Even when there weren’t students in the band, the music was colored by its proximity to the University. Aerosmith didn’t just live on BU territory; they played enough parties and mixers to send them on their way to being the unstoppable live band they became. In fact, generations of musicians cut their teeth at those parties — even the future superstar band Boston played an obscure BU show in 1974 under the prestardom name Mother’s Milk. Anyone writing songs about Boston was bound to mention the University sooner or later. Punk hero Jonathan Richman’s “Modern World” throws this comeback at a woman who is too cool to talk to him: “Put down your cigarette and drop out of BU!” Local punk godfather Willie Alexander was more complimentary than Richman, singing about his “BU baby” in several tunes.

Only the songs remain

For the Boston-based bands that started in the early ’60s, life was strangely similar to that of bands hoping to make it today. They had to scrounge for gigs, lug their amps down the street, play weekday nights for nobody, and hope that some record label would notice. That’s how the Remains began, in 1963. Now remembered as the first great Boston band, the Remains were formed by four BU undergraduates living in Myles Standish Hall: singer-guitarist Barry Tashian (CGS’65), bassist Vern Miller (CFA’69), keyboardist Bill Briggs (CGS’66), and drummer Chip Damiani (SED’64). The sound was raw and bluesy, an early version of punk rock, and the band jelled through its early shows at the Rat.

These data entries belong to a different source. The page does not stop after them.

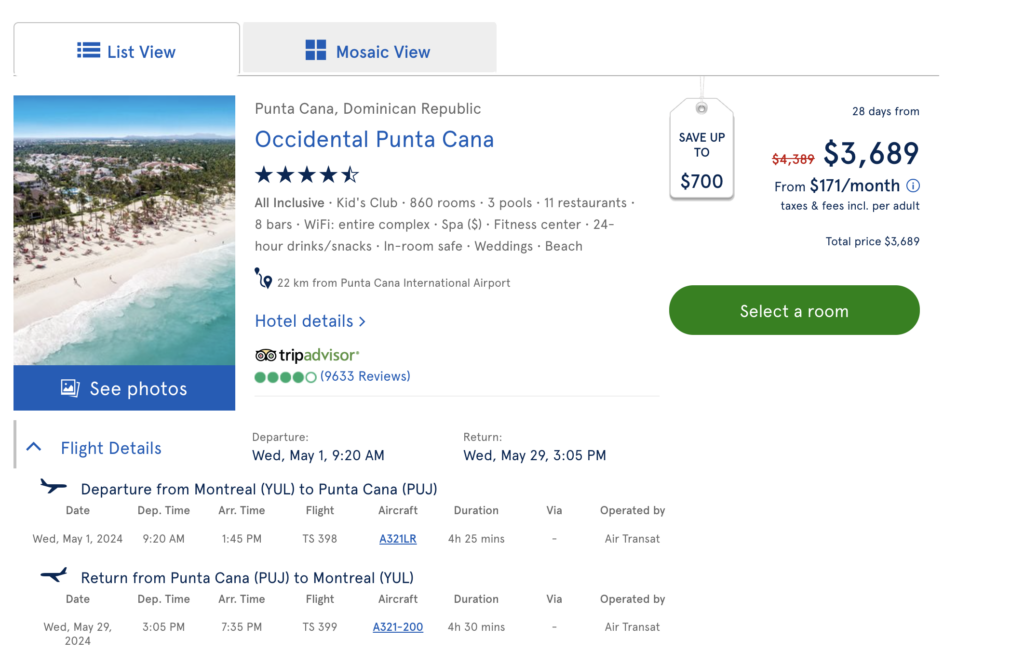Select a room for Occidental Punta Cana
Screen dimensions: 1024x665
click(x=793, y=310)
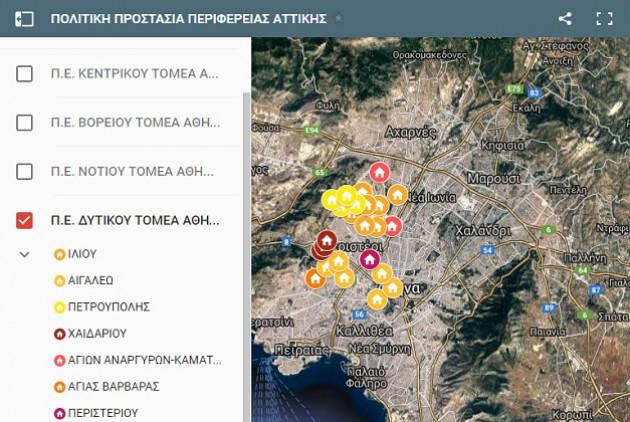Click the share map icon
Image resolution: width=630 pixels, height=422 pixels.
pyautogui.click(x=565, y=18)
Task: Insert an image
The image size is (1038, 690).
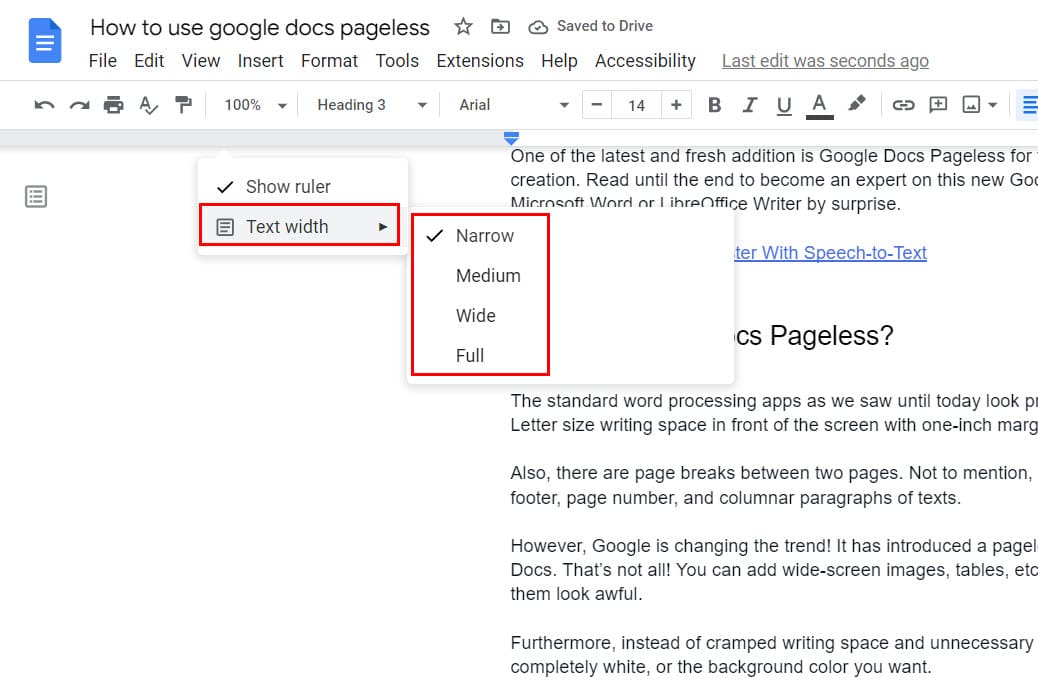Action: 970,104
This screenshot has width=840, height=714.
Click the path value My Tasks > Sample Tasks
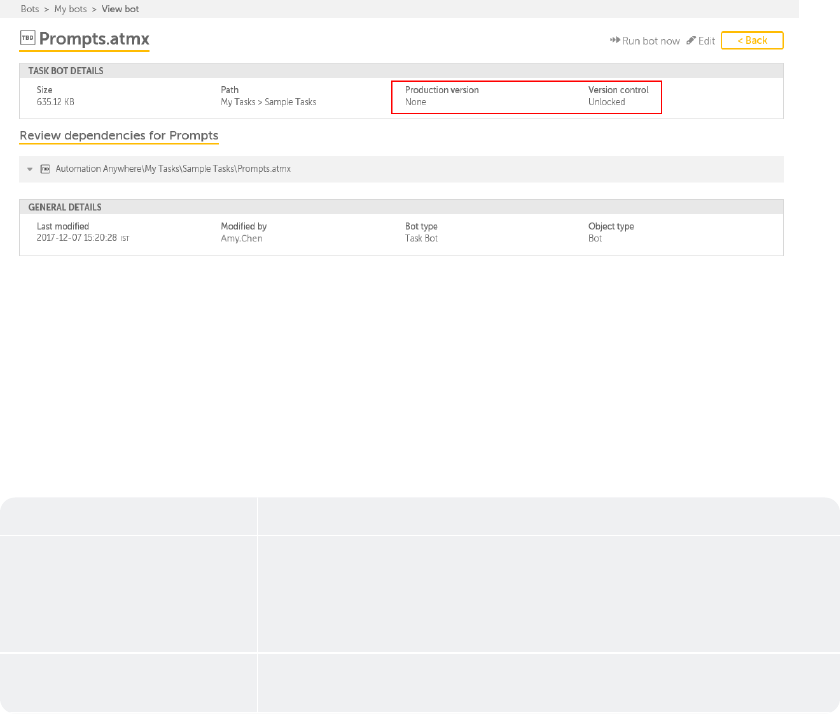(267, 102)
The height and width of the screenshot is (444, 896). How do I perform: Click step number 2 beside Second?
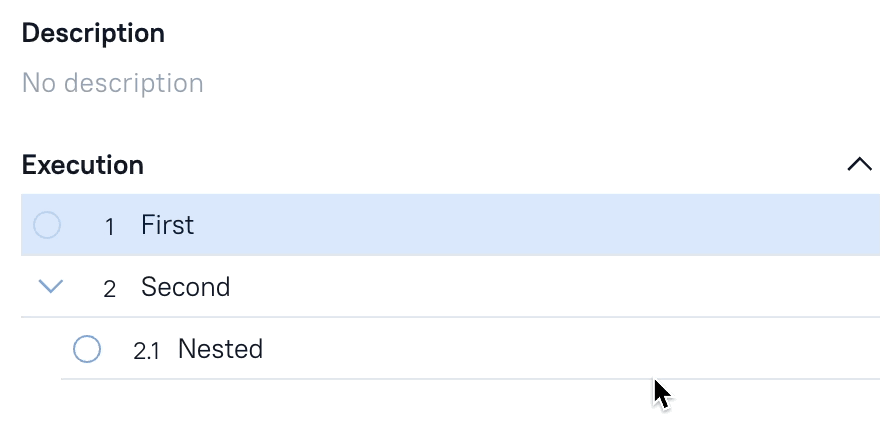click(x=109, y=289)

“We started playing together in our dorm and thought we’d make some extra money by carrying our gear across the street to the Rathskeller,” Tashian says. “They had just opened up the huge space downstairs, or at least it seemed huge to us. There was a jukebox, a few picnic tables, a few beer signs, a stage made of boards on crates. On a good night we’d do a song like ‘Got My Mojo Working’ and have a conversation with our instruments, like we were all playing to a central focal point.”

The Remains eventually went from Kenmore Square to The Ed Sullivan Show and scored a minor national hit with “Diddy Wah Diddy.” Over the years, their records have been rediscovered, and their one LP has  recently been reissued. But as far as Tashian is concerned, nothing was more fun than those early club and frat house gigs. Those memories are even better than the ones of the last show the Remains played, on tour with the Beatles, a huge outdoor event in San Francisco in 1966. “The stage was big and we were a long way from the audience,” Tashian says. “I remember turning around and seeing the fog rolling over the water. It seemed very ominous.” As it turned out, the night wasn’t great for the headlining band either. It was the Beatles’ final concert.

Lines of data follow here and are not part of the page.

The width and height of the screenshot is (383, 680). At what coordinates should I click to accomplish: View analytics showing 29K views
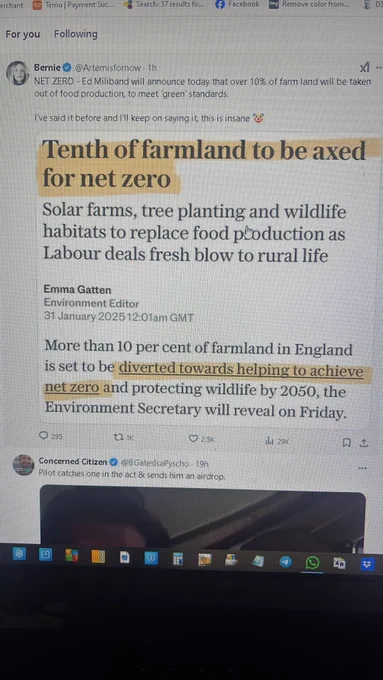pyautogui.click(x=277, y=441)
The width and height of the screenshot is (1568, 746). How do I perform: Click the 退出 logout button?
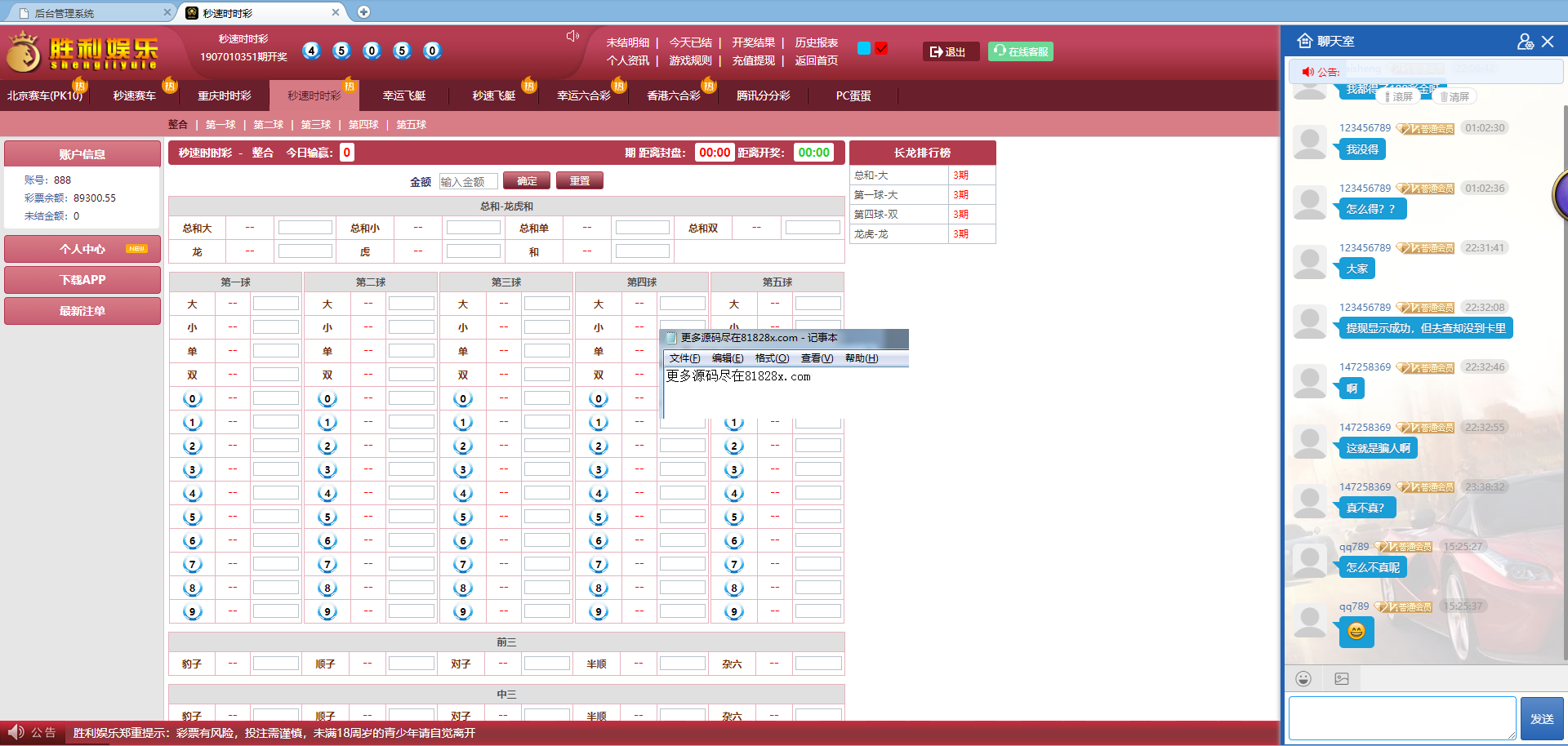pyautogui.click(x=949, y=51)
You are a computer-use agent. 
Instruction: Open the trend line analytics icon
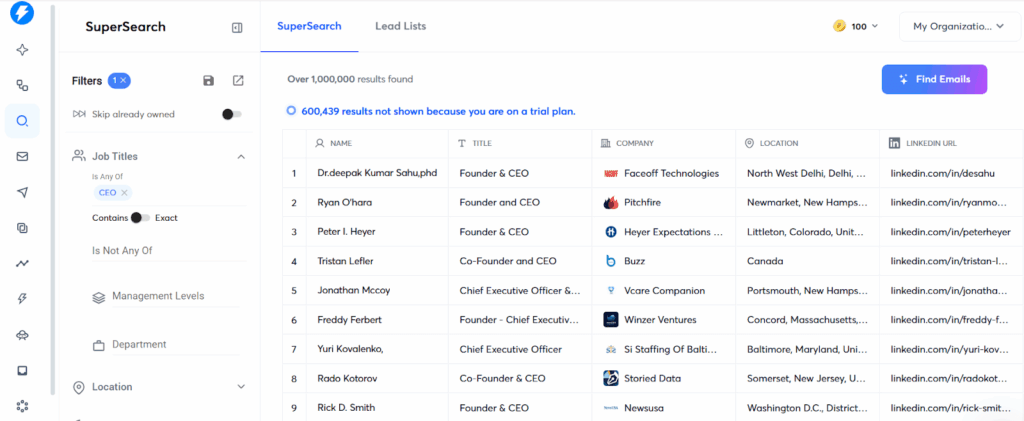(22, 263)
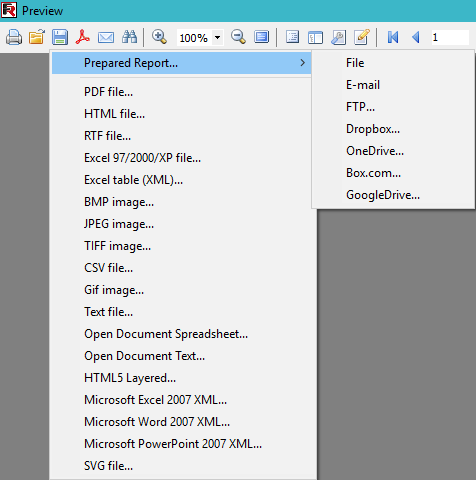Select GoogleDrive... save destination
Image resolution: width=476 pixels, height=480 pixels.
(383, 195)
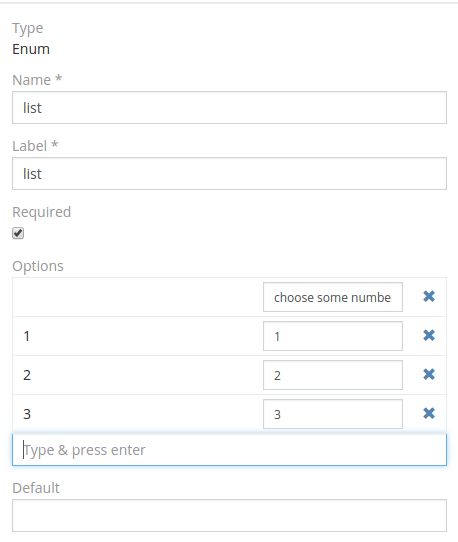458x542 pixels.
Task: Remove the 'choose some numbe' option
Action: coord(429,296)
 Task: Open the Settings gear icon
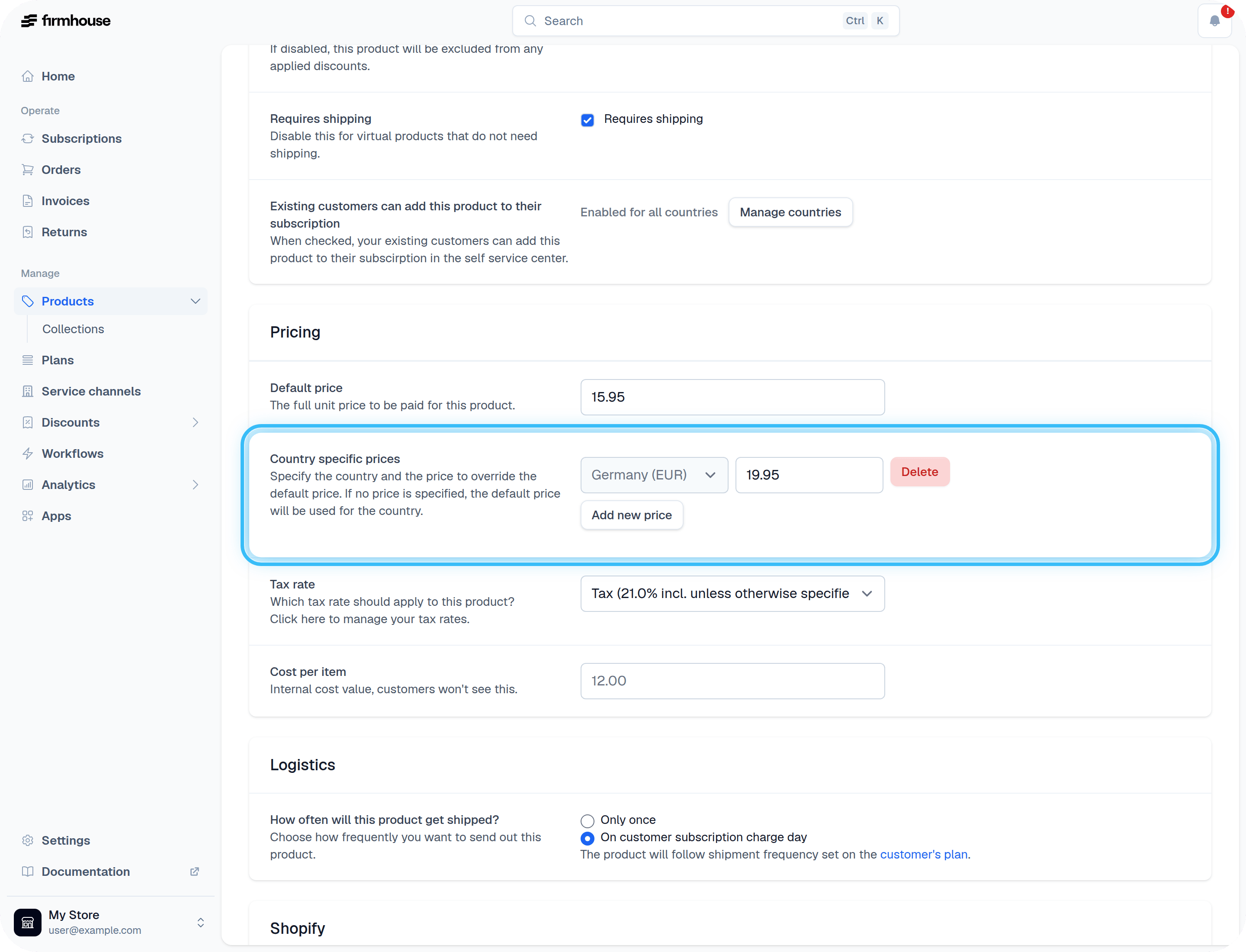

Like many bands from the BU neighborhood, the Remains made a valuable friend in fellow undergraduate Don Law, Jr. (CAS’68), who helped them get a record label deal. This was the first of many savvy career moves by Law, who would become New England’s leading concert promoter. Music was the Law family business; his father was a Columbia Records producer and worked with a number of important country acts. Being at BU gave Law a perfect opportunity to scout bands for Columbia, which was then moving into the rock market. He would also do some bookings for the Hallucinations, a psychedelic blues band whose singer, Peter Wolf, would become a star after jumping to the J. Geils Band.

By the time he graduated, Law was promoting concerts at the Boston Tea Party, in a cavernous building on Berkeley Street, which opened in January 1967 (it later moved to the Lansdowne Street site where Avalon stands now). According to Fred Goodman’s The Mansion on the Hill, Law was extraordinarily disciplined, a man who knew how to translate great concepts into business successes. He also had a sharp eye for emerging talent, particularly from the U.K.: Elton John, Led Zeppelin, and Fleetwood Mac all played some of their first U.S. shows at the Tea Party. Law’s career would only grow in the coming years; of the 76 rock shows staged at Boston Garden between 1976 and 1980, Law promoted all but 3.

Brett Milano (COM’82) is the author of The Sound of Our Town, published this month by Commonwealth Editions.